The Role of an Apparent Mesoscale Frontogenetic Circulation in Squall Line Initiation

Abstract

A line of severe thunderstorms is observed in Satellite imagery to develop explosively from a narrow line of shallow convection at the most rapidly intensifying part of a surface cold front. Concurrent evaporation of the leading edge of a large area of stratus and stratocumulus clouds behind the front results in the appearance of a mesoscale clear zone adjoining the line convection feature. The clear zone enlarges to its maximum width of 65 km less than an hour prior to the genesis of the frontal squall line. These observations suggest the possibility that a transverse circulation about the front generated the line convection and clear zone (in the upward and downward branches of the circulation, respectively), and ultimately the squall line.
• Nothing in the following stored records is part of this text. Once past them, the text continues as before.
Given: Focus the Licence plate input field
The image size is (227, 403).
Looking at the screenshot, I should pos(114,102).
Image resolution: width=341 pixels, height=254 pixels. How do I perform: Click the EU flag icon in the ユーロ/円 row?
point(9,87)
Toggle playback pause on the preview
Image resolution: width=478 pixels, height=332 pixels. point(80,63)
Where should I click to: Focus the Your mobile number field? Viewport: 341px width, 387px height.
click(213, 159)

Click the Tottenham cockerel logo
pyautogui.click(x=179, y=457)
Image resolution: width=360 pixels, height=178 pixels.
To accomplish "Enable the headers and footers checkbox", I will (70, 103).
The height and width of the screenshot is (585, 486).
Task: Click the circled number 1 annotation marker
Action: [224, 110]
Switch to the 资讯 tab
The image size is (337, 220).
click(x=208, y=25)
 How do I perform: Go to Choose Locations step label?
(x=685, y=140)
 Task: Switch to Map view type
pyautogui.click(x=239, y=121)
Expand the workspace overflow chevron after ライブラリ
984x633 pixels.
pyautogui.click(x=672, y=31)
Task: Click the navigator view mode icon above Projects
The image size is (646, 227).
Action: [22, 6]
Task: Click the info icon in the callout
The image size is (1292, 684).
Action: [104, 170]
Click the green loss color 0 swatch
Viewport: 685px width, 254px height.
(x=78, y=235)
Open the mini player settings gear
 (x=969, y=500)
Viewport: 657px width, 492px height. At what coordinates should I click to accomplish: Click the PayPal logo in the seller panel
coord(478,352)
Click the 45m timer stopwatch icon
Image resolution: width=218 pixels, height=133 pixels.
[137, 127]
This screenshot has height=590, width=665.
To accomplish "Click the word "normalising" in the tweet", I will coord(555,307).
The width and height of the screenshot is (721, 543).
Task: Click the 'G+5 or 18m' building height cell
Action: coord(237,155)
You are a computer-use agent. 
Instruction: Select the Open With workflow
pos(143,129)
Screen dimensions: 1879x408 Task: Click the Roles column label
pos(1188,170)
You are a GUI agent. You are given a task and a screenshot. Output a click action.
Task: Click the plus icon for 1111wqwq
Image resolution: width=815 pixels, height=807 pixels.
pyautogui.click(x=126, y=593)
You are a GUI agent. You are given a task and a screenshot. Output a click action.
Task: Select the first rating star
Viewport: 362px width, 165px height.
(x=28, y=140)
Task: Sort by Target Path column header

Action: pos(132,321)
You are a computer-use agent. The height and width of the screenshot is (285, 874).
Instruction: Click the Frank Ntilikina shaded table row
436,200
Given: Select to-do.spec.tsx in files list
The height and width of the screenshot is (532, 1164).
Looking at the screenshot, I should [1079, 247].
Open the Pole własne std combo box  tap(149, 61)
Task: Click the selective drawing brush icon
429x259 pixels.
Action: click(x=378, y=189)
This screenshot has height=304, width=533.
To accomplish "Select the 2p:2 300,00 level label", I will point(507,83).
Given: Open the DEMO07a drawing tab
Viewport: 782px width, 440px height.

Analysis of the synoptic surface data indicates the likely presence of a thermally direct frontogenetic circulation at the leading edge of the clear zone. The implied frontogenetic process exhibits a rapid e-folding time of ?3 h, corresponding to the development time of the clear zone. The transverse circulation implied by the observations cannot be explained solely on the basis of geostrophic deformation acting upon the cross-frontal horizontal temperature gradient field, since the observed circulation is characterized by spatial and temporal scales much smaller than those predicted by semigeostrophic theory. The observed scales can be explained by considering a superposition of the cross-frontal variation in surface sensible heat flux upon the deformation field. The resulting transverse circulation is shown to be capable of producing vertical motions strong enough to generate the clear zone and squall line. The possible relevance of other mesoscale processes as explanations for these satellite-observed features is also examined.